A sinusoidal function is a mathematical function that describes a smooth, periodic oscillation. It's typically represented by sine or cosine functions and is characterized by a wave-like pattern. In our context, the population model for field mice uses a sine function of the form:

• Formula: \(y = 3000 + 1250 \sin \left(\frac{\pi}{6} t\right)\)
• Here, the term \(1250 \sin \left(\frac{\pi}{6} t\right)\) represents the oscillating part of the function.
• The value \(3000\) is a constant, indicating the average or baseline population of mice.

The sinusoidal function effectively captures the periodic fluctuations in the population, echoing natural seasonal cycles experienced by animals in the wild.

The period of a function is the length of one complete cycle of a periodic function. For our sinusoidal function \(y = 3000 + 1250 \sin \left(\frac{\pi}{6} t\right)\), we can calculate the period by understanding the term \(b\) in the standard sine equation \(a \sin(b (t - c)) + d\).

• Here, \(b\) is \(\frac{\pi}{6}\), and the period \(T\) is calculated using \(\frac{2\pi}{b}\).
• Substituting the given value of \(b\), the calculation goes: \(\frac{2\pi}{\frac{\pi}{6}} = 2 \times 6 = 12\).

This means the function repeats its cycle every 12 months, which matches the annual rhythm of many natural processes, like migration or breeding seasons.

Mathematical modeling involves using mathematical expressions to represent real-world phenomena in a simplified form. Here, we use a sinusoidal function to model the fluctuation in a population of field mice across a year.

• This model simplifies complexities of population dynamics, capturing essential features like growth and decline.
• It helps predict future population sizes, showing trends that are valuable in planning and conservation efforts.

Through mathematical modeling, scientists and ecologists can assess how different factors, such as season change or environmental stress, affect animal populations.

Population dynamics refers to the changes over time in population size and structure, influenced by births, deaths, immigration, emigration, and environmental factors.

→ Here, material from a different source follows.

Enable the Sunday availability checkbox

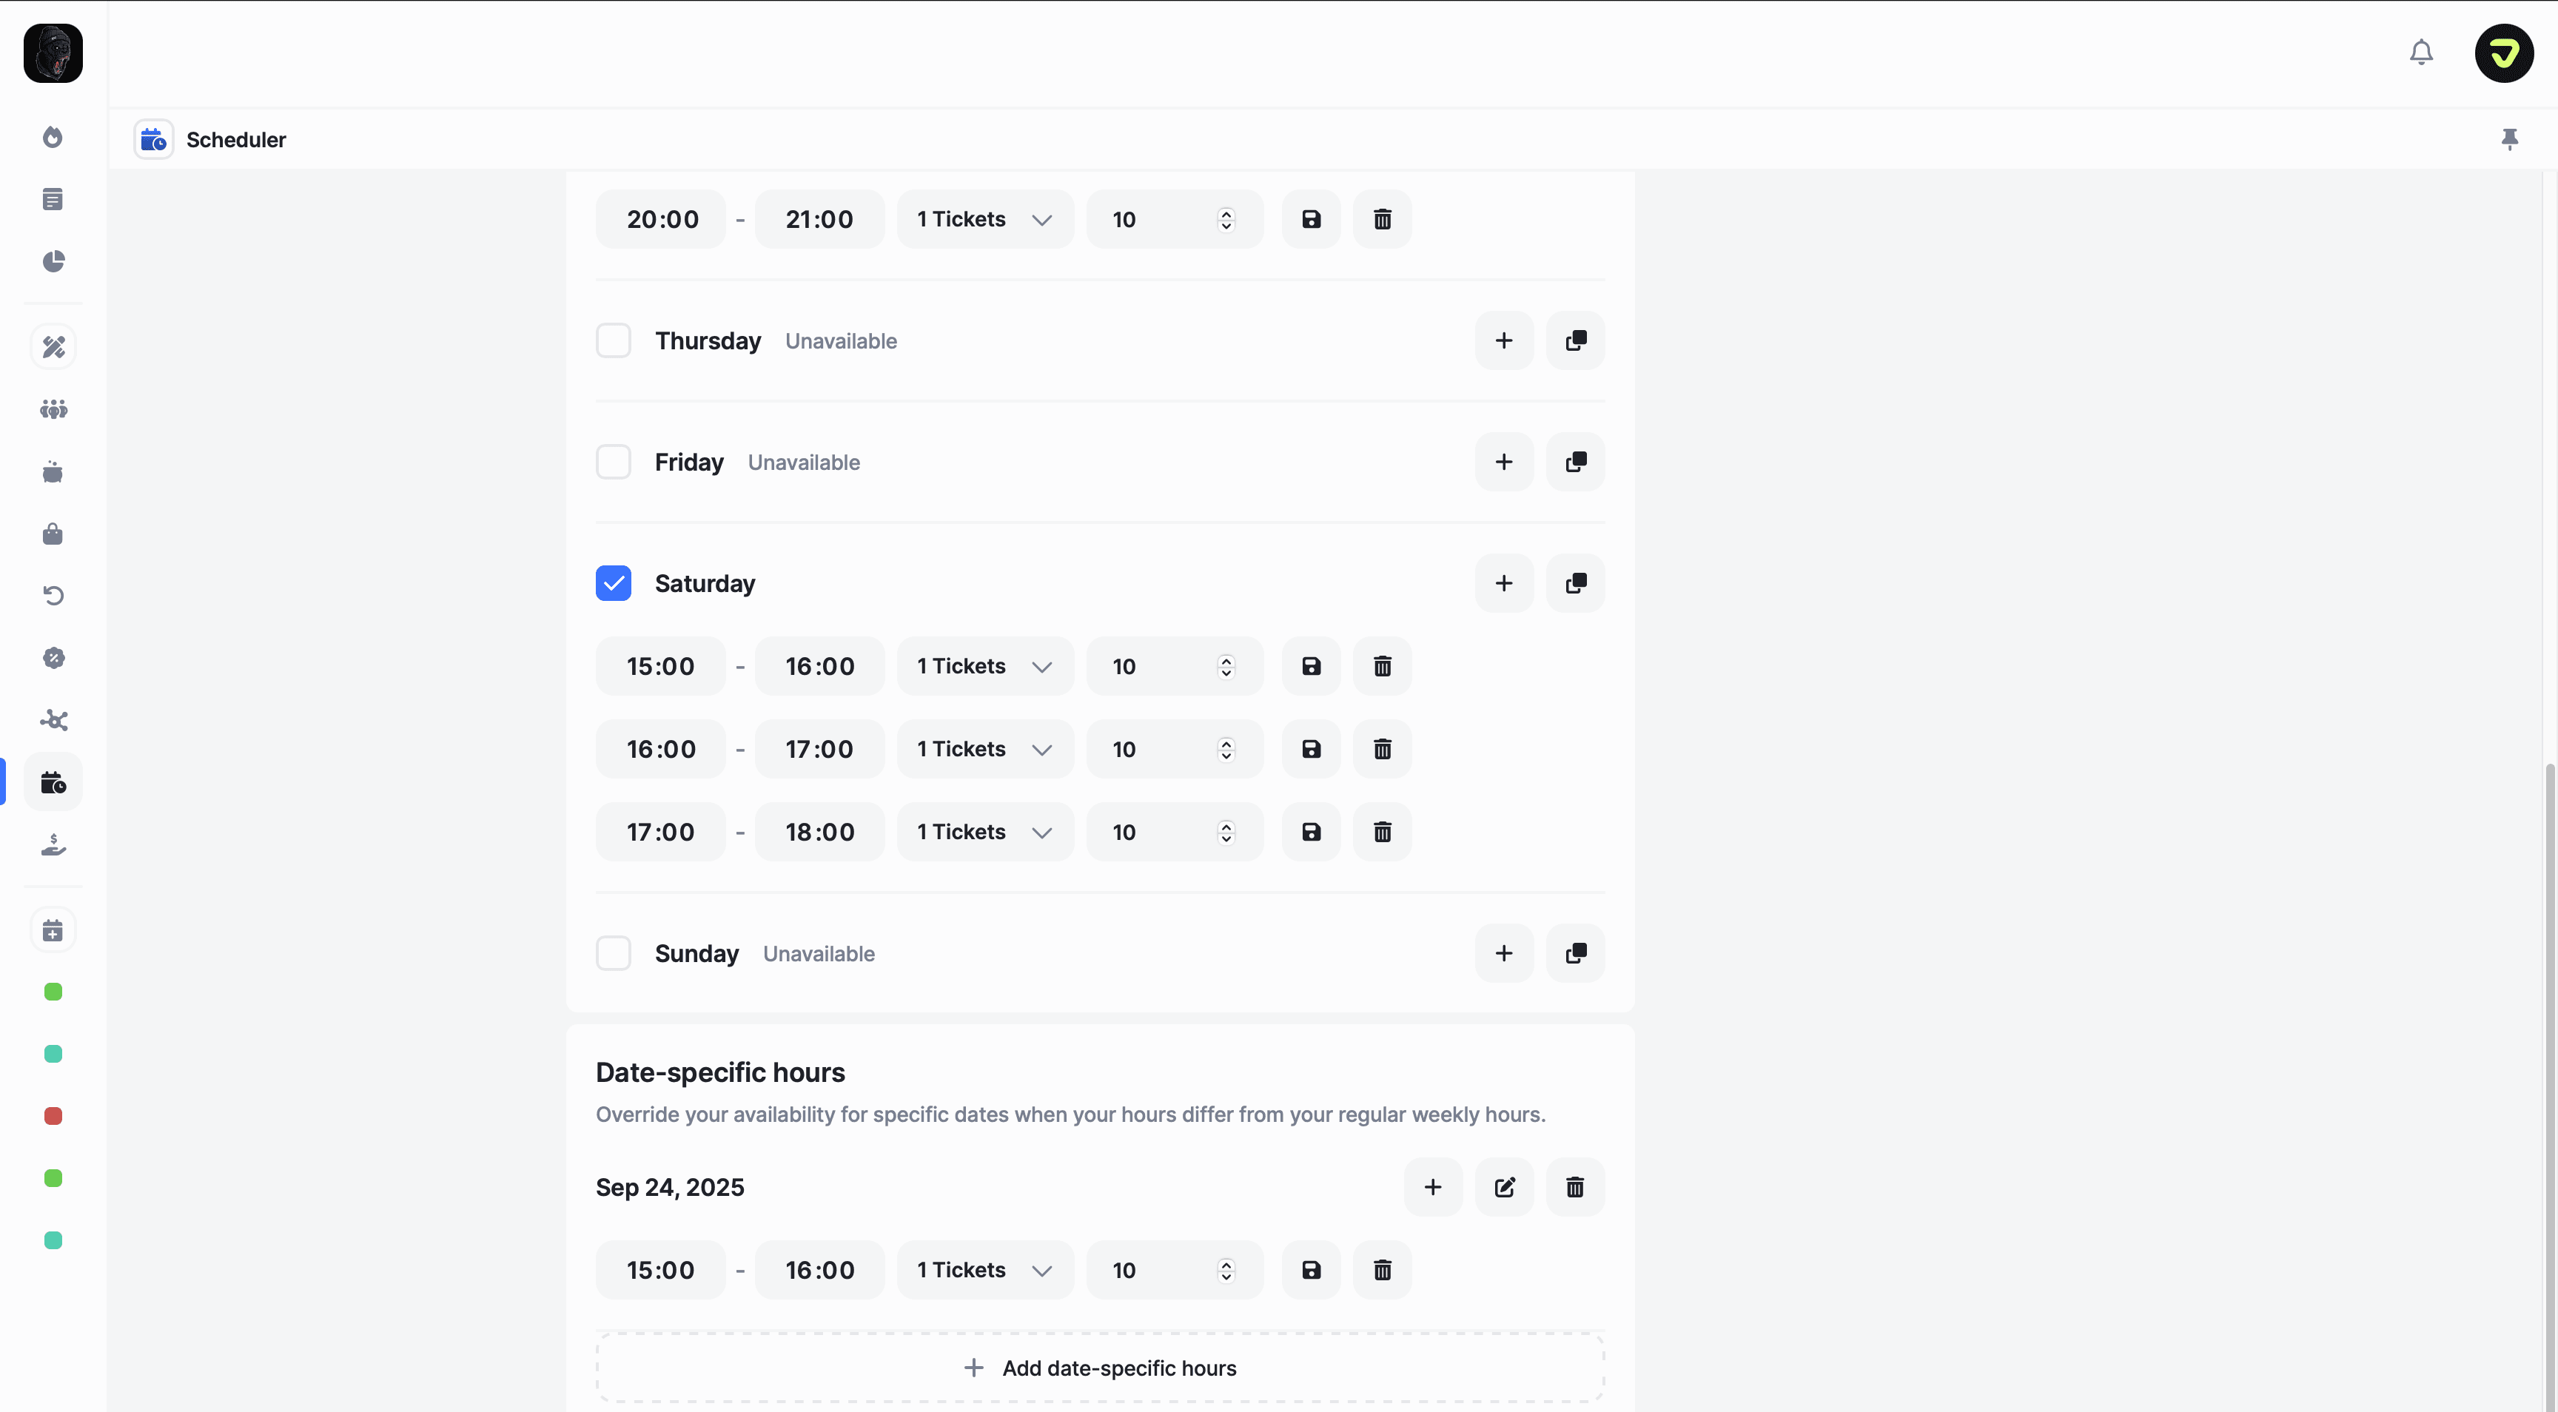point(614,953)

In the case of the field mice model:

• The sinusoidal function depicts how population size varies cyclically over 12 months.
• It reflects natural life cycles, including seasonal breeding habits, availability of resources, and predator-prey interactions.
• Such dynamics are crucial for wildlife management and ecological studies as they inform conservation strategies and sustainability practices.

Understanding population dynamics aids in preserving biodiversity and maintaining healthy ecosystems, as it predicts how populations interact with their environment and adapt to changes.